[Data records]
━━━

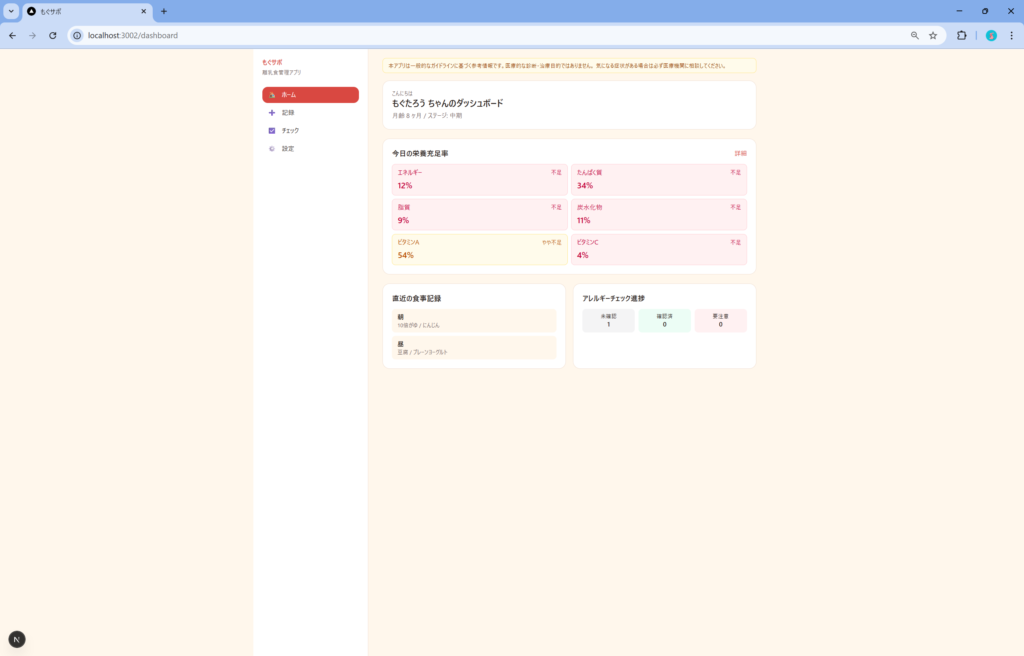Click the gear icon beside 設定

pos(272,149)
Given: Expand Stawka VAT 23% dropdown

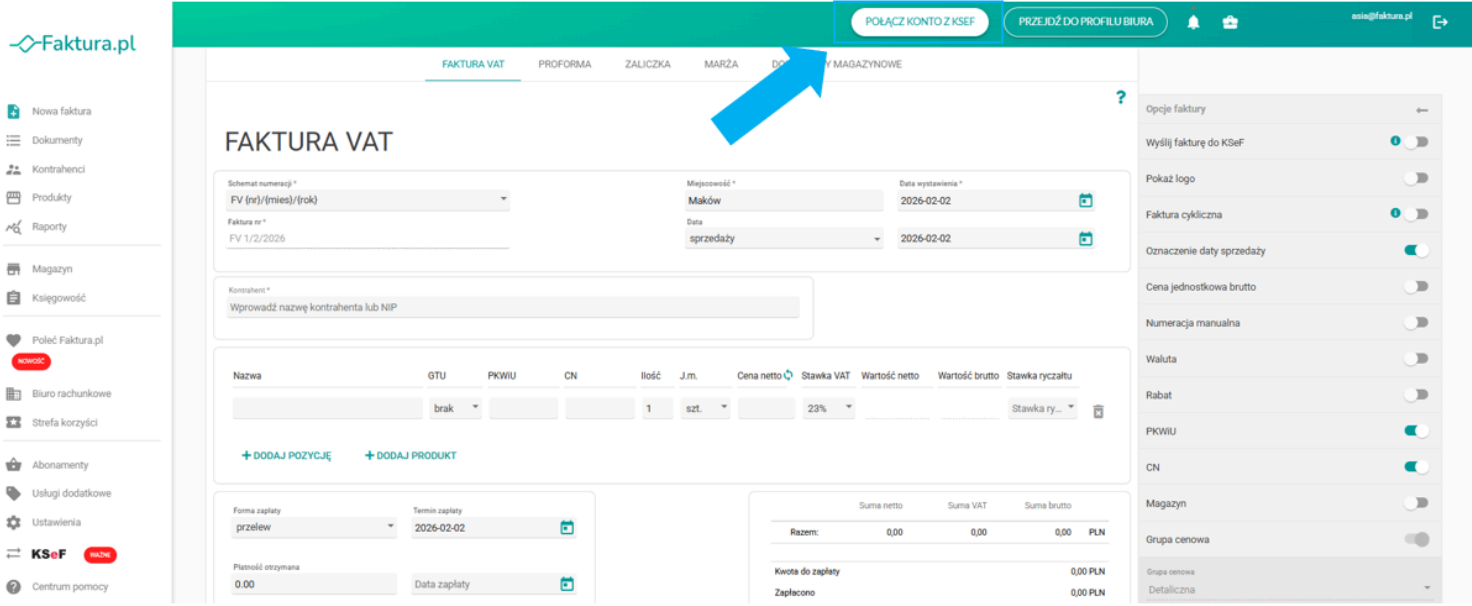Looking at the screenshot, I should (x=828, y=408).
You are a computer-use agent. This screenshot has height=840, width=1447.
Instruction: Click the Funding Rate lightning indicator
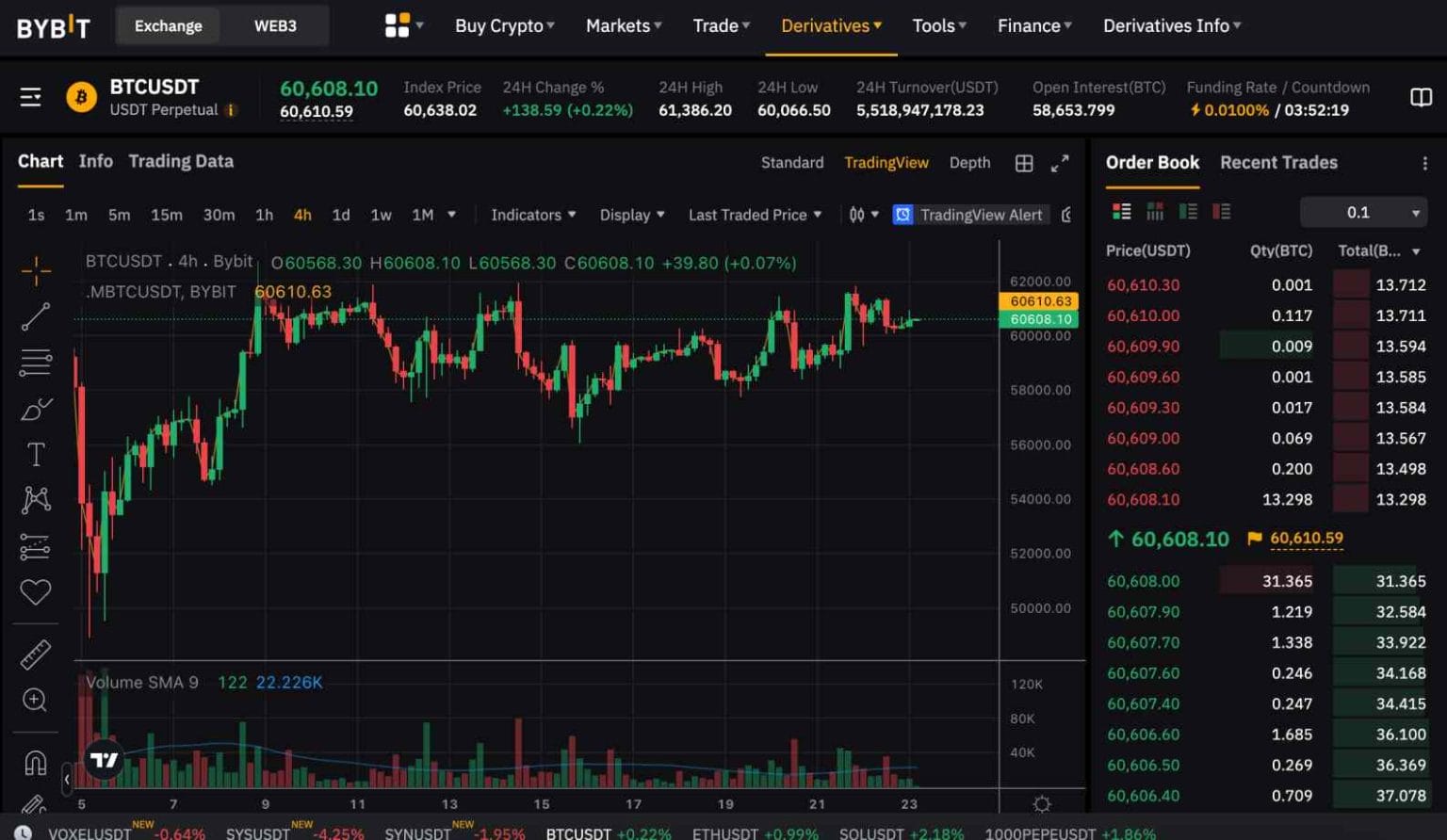point(1195,109)
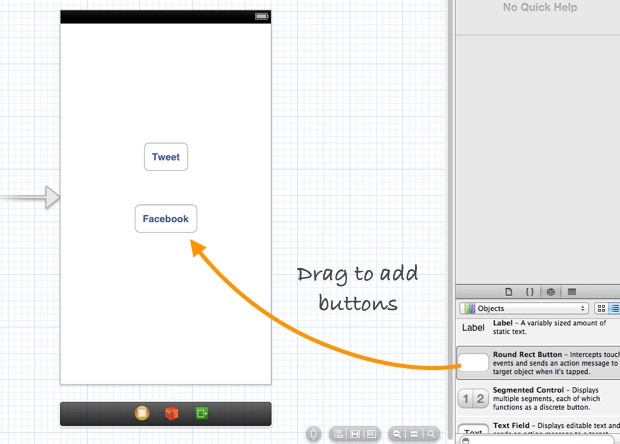Click the Facebook button on the canvas
This screenshot has height=444, width=620.
point(166,218)
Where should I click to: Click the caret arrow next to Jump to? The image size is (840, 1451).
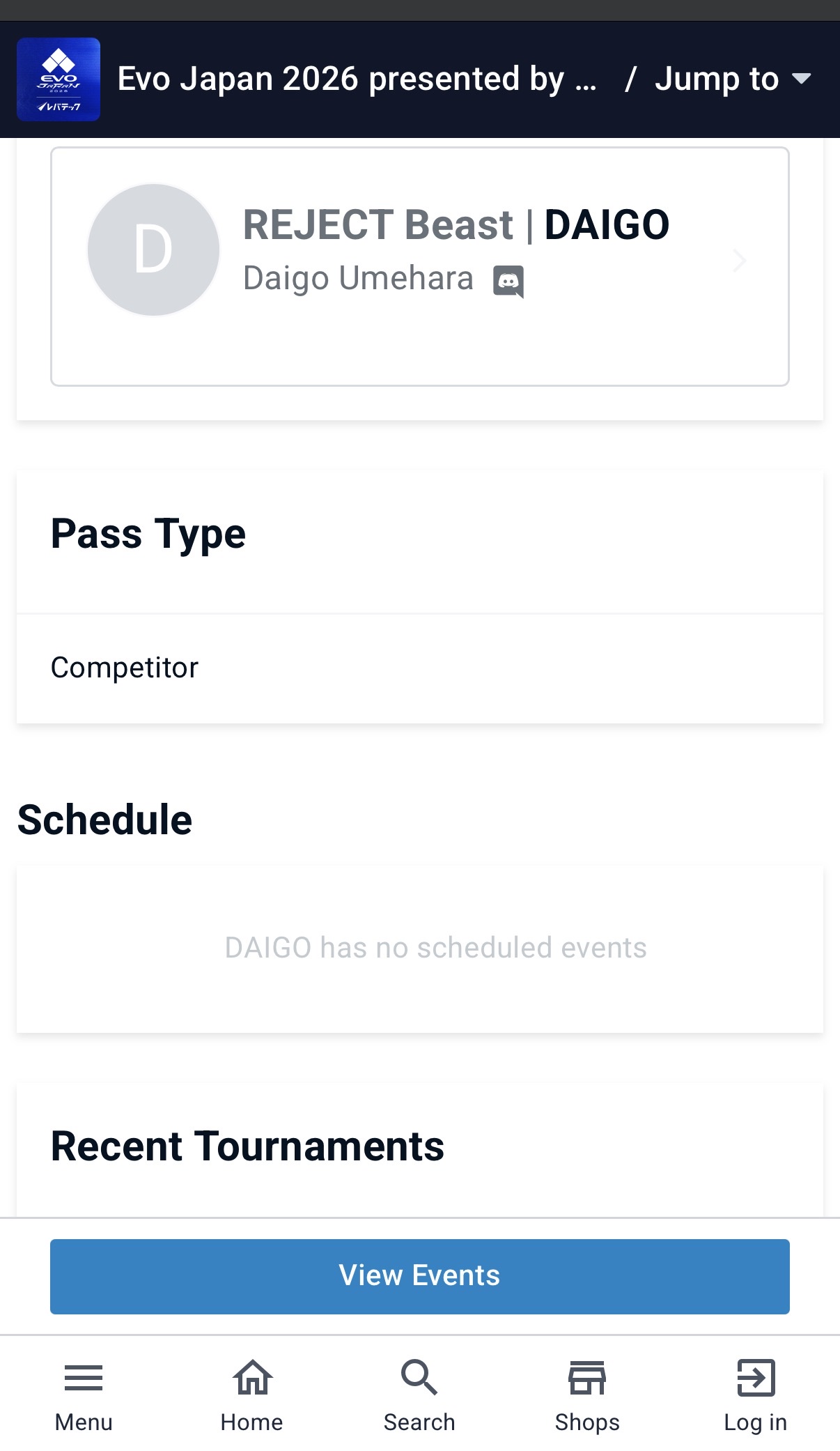[x=802, y=78]
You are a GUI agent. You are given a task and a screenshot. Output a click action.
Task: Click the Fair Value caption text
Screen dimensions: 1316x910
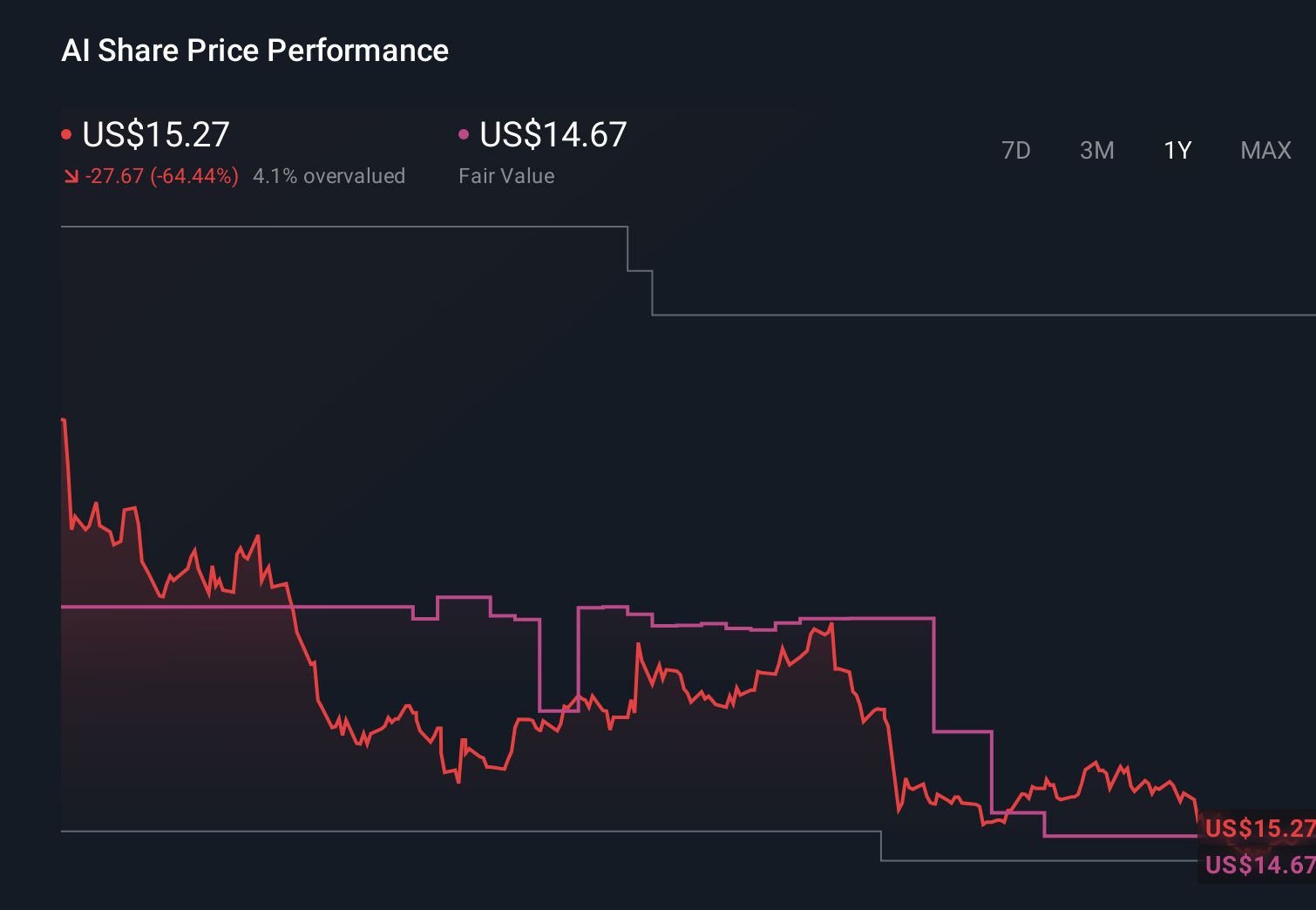point(506,175)
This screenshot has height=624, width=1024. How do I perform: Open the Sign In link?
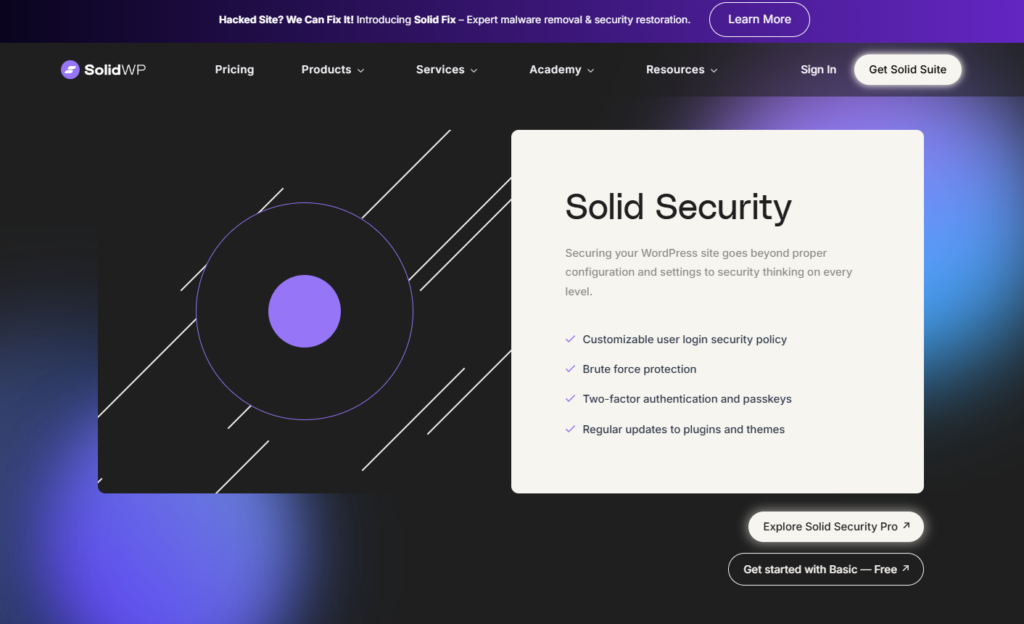818,69
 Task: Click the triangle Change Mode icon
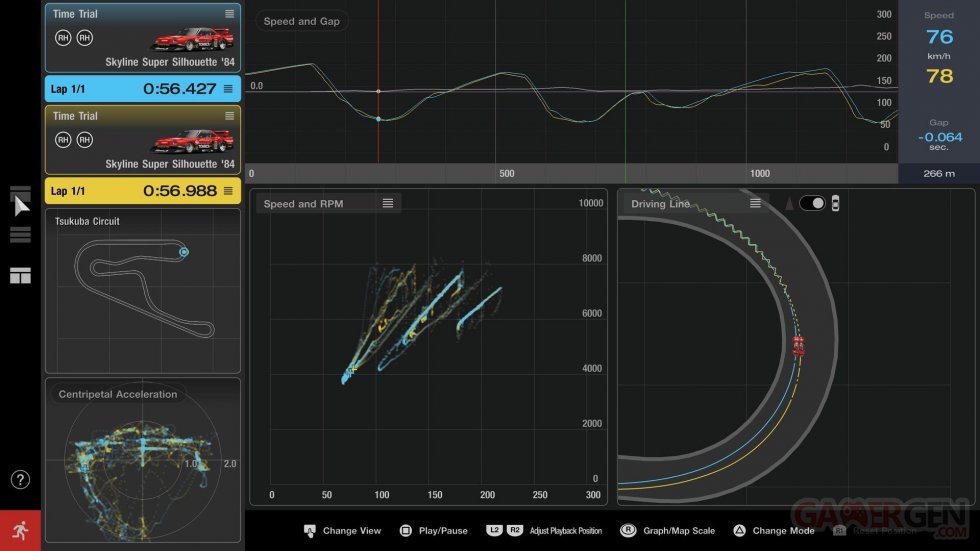click(x=738, y=530)
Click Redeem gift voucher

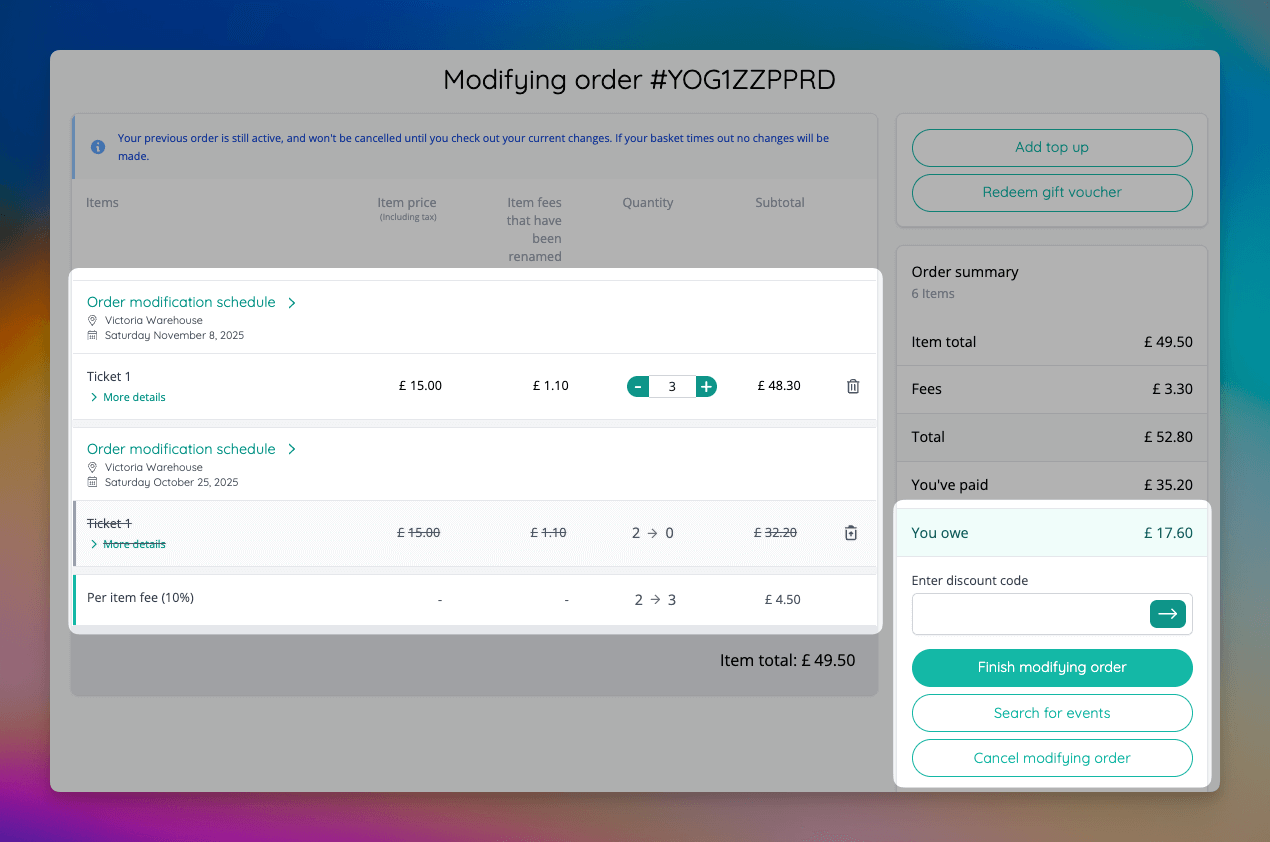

━━━

### DIRECTIONS
Using the data above, output the line that has "Instruction: Click the", the line that has "You are a GUI", and whatever lines fall between, each exactly as it stands and without pictures.

### EXERCISE RESPONSE
Instruction: Click the Funding Rate lightning indicator
point(1195,109)
Click the Facebook button on the canvas
This screenshot has height=444, width=620.
point(166,218)
Where should I click to: Click the caret arrow next to Jump to? The image size is (840, 1451).
[x=802, y=78]
You are a GUI agent. You are given a task and a screenshot. Output a click action.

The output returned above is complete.